There is a description of the magnificent photo that was taken of the three Queens at the funeral of George VI. This is much more relevant. The scene of the youthful ElizabethII descending from the plane, to meet her political leaders for the first time as queen, has been both photographed and described. Either way, it is a powerful image.
But the fact that a child "looked tearful" is a ridiculous thing to add. It carries as much weight as the fact that a three-yr-old put her hands over her ears when a fly-past thundered overhead.
Do we really have to sink to that level? If what you want is sentiment, I could dig up enough to block the Thames.
Amandajm (talk) 04:49, 10 June 2012 (UTC)

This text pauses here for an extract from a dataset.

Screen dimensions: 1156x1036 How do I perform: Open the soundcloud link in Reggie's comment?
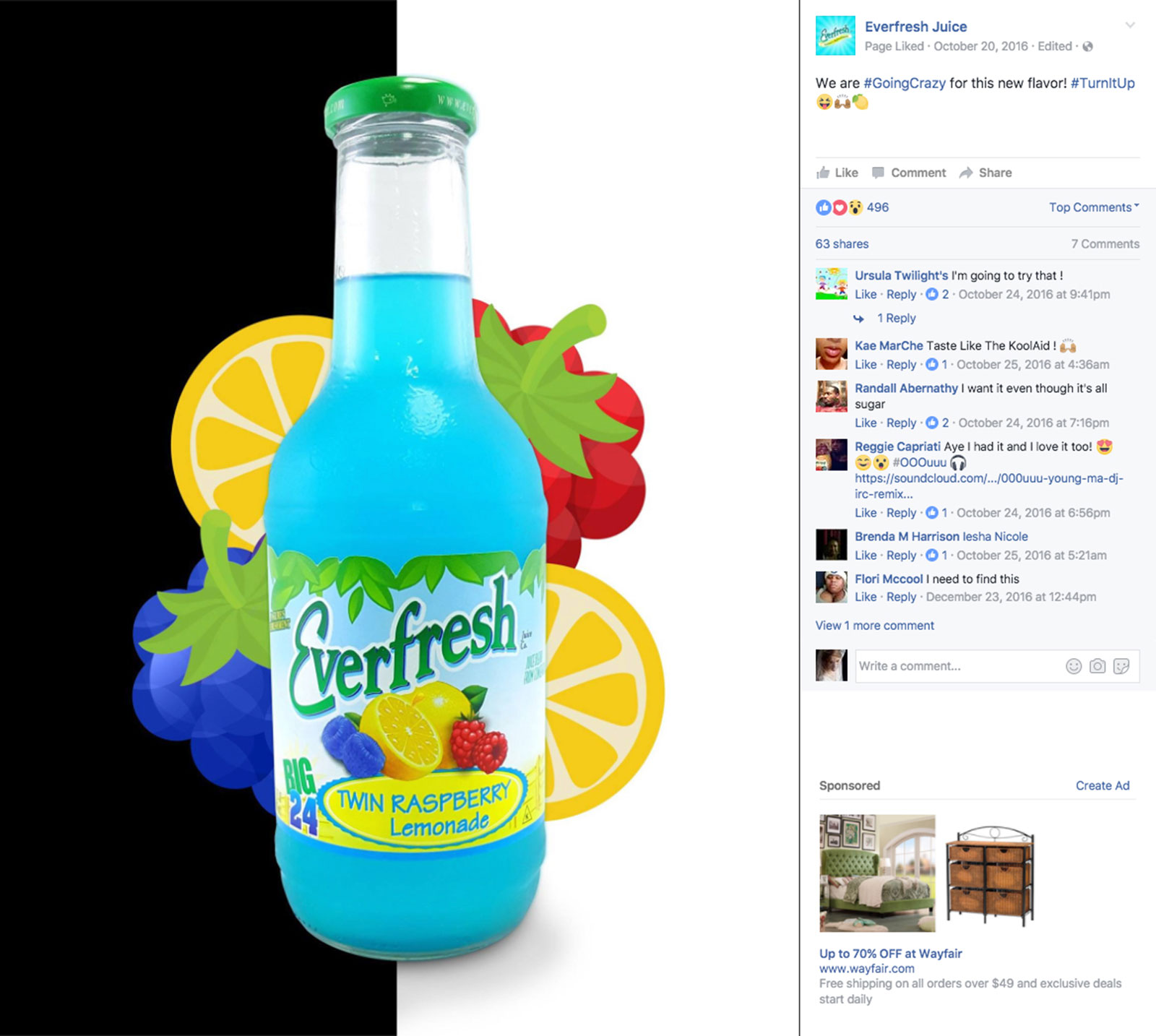click(x=989, y=486)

It is not a ridiculous thing at all. It adds to the reader's understanding of who this person was as a child. The point of the article is to tell the story of the life a human being, and such insights as that are important to telling that story. While the information may mean nothing to you, it may give others insight into how the child became the woman. -Rrius (talk) 04:54, 10 June 2012 (UTC)
Did you read this thoroughly?
If she merely "looked tearful" then the person who described it didn't actually described that she "cried". They merely interpreted an expression that they saw on her face. Another person looking at her face might have interpreted it quite differently.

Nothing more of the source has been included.